++++ Estratto della fonte ++++

La palestinese Farah Nabulsi con “The Teacher” (id., 2023-25) ci mostra in una sola storia le tre colonne del vivere in pace: educazione, perdono, sacrificio. Un messaggio cristiano da una talentuosa regista musulmana

Se non avete fatto in tempo a vederlo, correte a recuperare The Teacher (id., 2023), presentato al 43° Torino Film Festival (2025), e da una decina di giorni in distribuzione italiana: un inno lirico alla libertà, al perdono.

++++ Dati registrati ++++

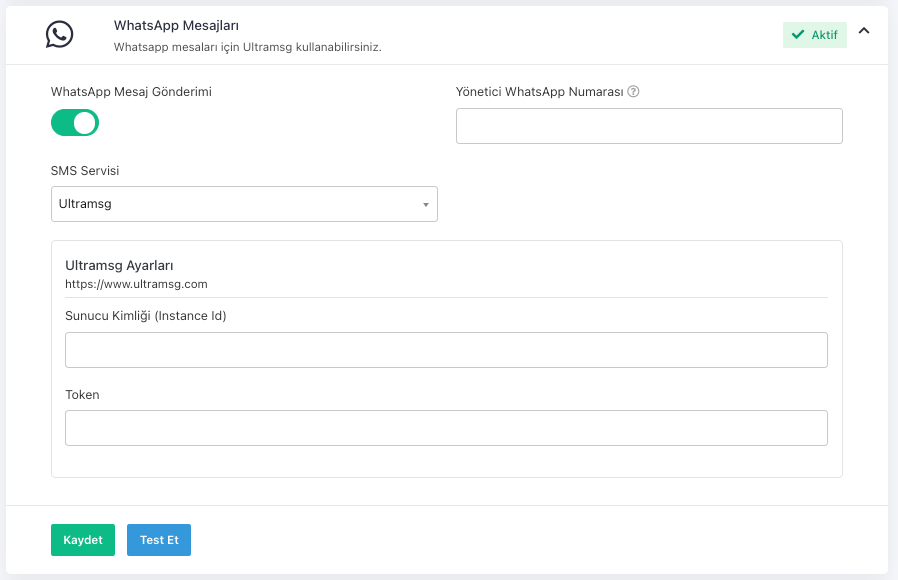The height and width of the screenshot is (580, 898).
Task: Click the small arrow in Ultramsg select box
Action: [x=425, y=205]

++++

Obiettivi
a. Elenca le tre colonne del vivere in pace che, secondo l'estratto su The Teacher, il film mostra in una sola storia.
b. Riprendi l'estratto su The Teacher e prosegui subito dopo la sua ultima frase.

Risultati attesi
a. Educazione, perdono, sacrificio.

b.
La regista anglo-palestinese Farah Nabulsi (classe 1978), al suo primo lungometraggio (dopo il kafkiano The present, 2020, un corto vincitore di diversi premi, incluso il prestigioso Bafta), ci spiega cosa accade nei territori occupati della Cisgiordania. Soprattutto sa raccontare, con essiccato realismo, la violenza di certi coloni, la durezza delle istituzioni israeliane pronte a dar esecuzione all’abbattimento di abitazioni dei palestinesi, e il “naturale” (ma inutile) diritto alla vendetta che scatta in chi è oppresso, in chi ha subito un assassinio di un familiare, quando la giustizia ufficiale (quella di alcuni tribunali israeliani, non di tutti) non condanna un palese colpevole.

Al centro un insegnante di lingue, Basem (Saleh Bakri: somiglia al nostro Pierfrancesco Favino: movimenti equilibrati e in sottrazione, ma rapido ad accendersi nei momenti di tensione), impegnato nel portare cultura e serenità in una terra martoriata da decenni, da una catena interrotta di soprusi e ingiustizie.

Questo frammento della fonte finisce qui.